Understanding our faith

The Evening Mass of the Lord’s Supper – Holy Thursday

We are now past the midway point of Lent.  And we are moving towards the great feast of our year – the three holy days of Holy Thursday, Good Friday and Holy Saturday/Easter Sunday.

We are already aware, I am sure, that these three days are not separate feasts but make up the one feast over three days.  For this reason, the word Triduum is used to describe them.  It is a Latin word which means the three days are one!  The three days are calculated from the evening of Holy Thursday to the evening of Easter Sunday.

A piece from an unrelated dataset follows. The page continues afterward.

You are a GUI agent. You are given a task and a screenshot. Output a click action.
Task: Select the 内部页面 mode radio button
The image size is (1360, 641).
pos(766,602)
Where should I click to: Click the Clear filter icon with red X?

The three days celebrate Jesus giving over of himself to his death and through that death into the hands of the Father who raises him from the dead.  At the Last Supper, Jesus expresses the meaning of his death in his very words ‘This is my body given for you’, ‘This is the cup of my blood shed for you’.  Those words express the gift of himself to us even unto death.  So, they are intimately linked with what happens the next day on the cross where that actual death takes place.  Those words at the Supper link the Last Supper to his death on the cross.  And in our celebration of the Eucharist, those same words link our Eucharist to the gift of himself for us.  So, the celebration of Holy Thursday is incomplete without the celebration of Good Friday – the two fit together.  This is the ultimate reason why we do not have the celebration of the Eucharist on Good Friday but rather we have communion by means of bread consecrated at the Evening Mass of the Last Supper on Holy Thursday.

On Holy Thursday, the second reading from St Paul is about the Eucharist (1 Corinthians 11:23-26), but the gospel is about Jesus washing his disciples’ feet.  It is again an action in which he is giving himself to them in an action that they did not at first appreciate as is evidenced in Peter’s reply to Jesus (John 13:6-9).  But they, and we, are being shown the newness of God as shown to us in Christ.

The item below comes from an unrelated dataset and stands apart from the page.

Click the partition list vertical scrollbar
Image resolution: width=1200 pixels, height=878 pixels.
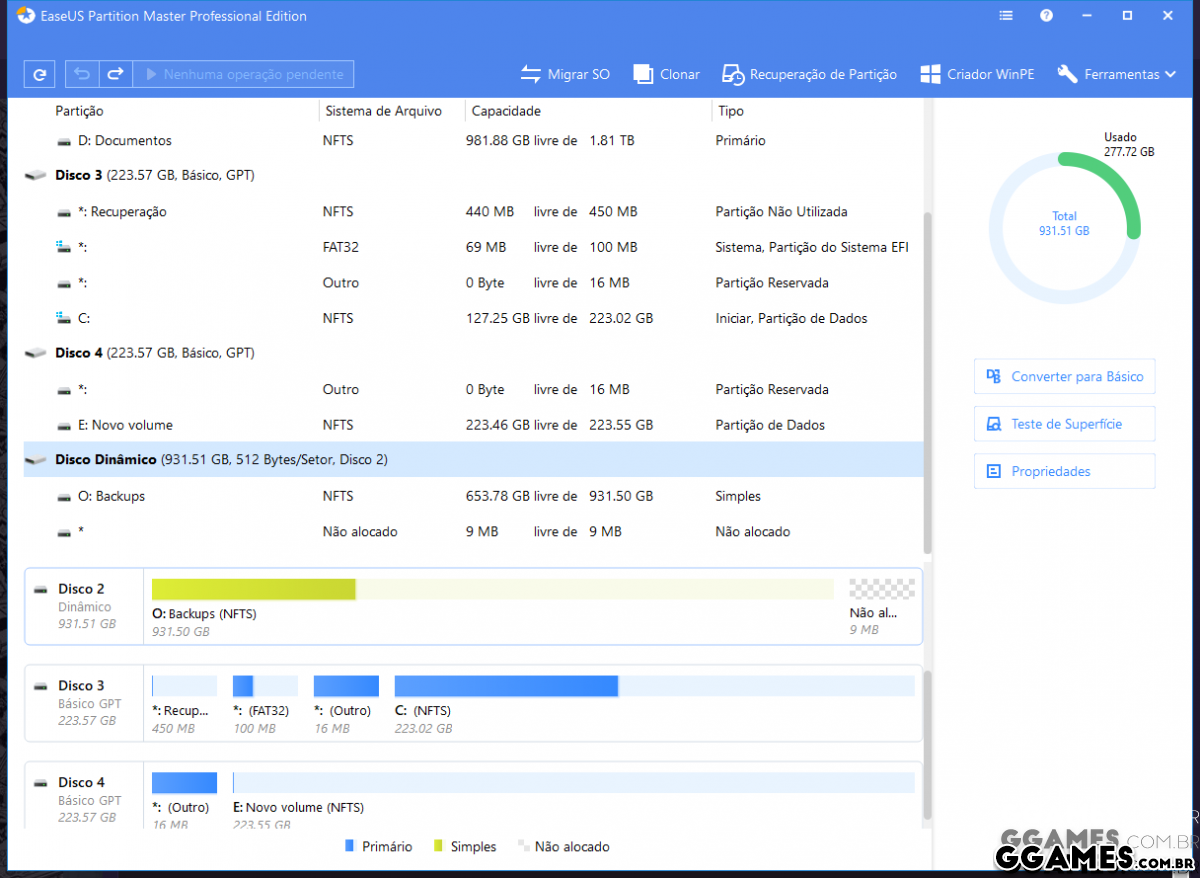click(927, 380)
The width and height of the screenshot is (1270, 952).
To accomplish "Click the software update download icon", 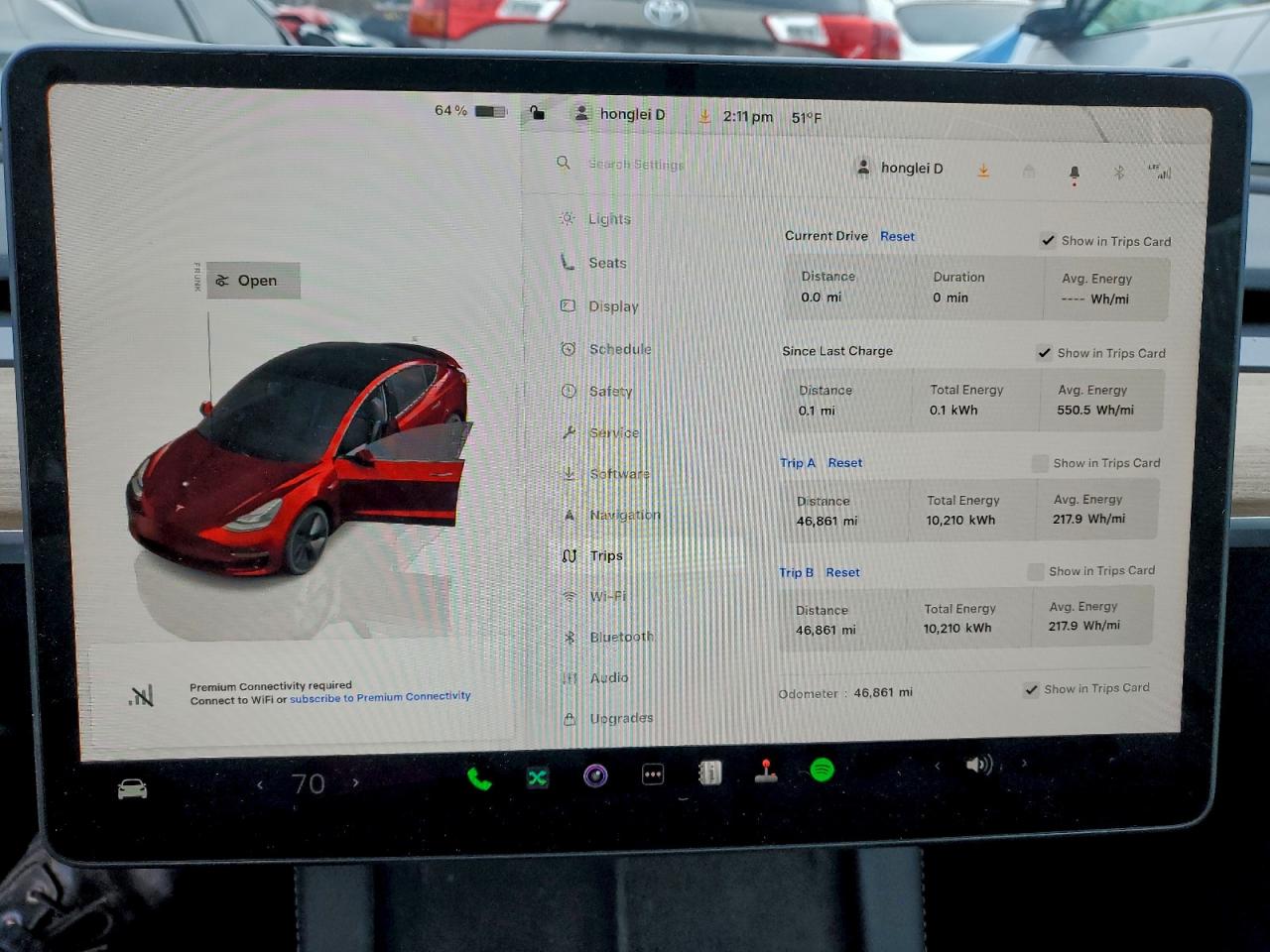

After Mass, the consecrated Eucharist is taken to what is called the Altar of Repose, in a quiet part of the Church where people can spend time in quiet prayer.  This is also part of the celebration of these three days.  It is the time when we commemorate the suffering of Jesus in the garden of Gethsemane.  He asks his first disciples to wait and keep awake with him (Matthew 26:28, 40; Mark 14:36).  And so, we his present disciples are offered this time to wait and watch with him in prayer.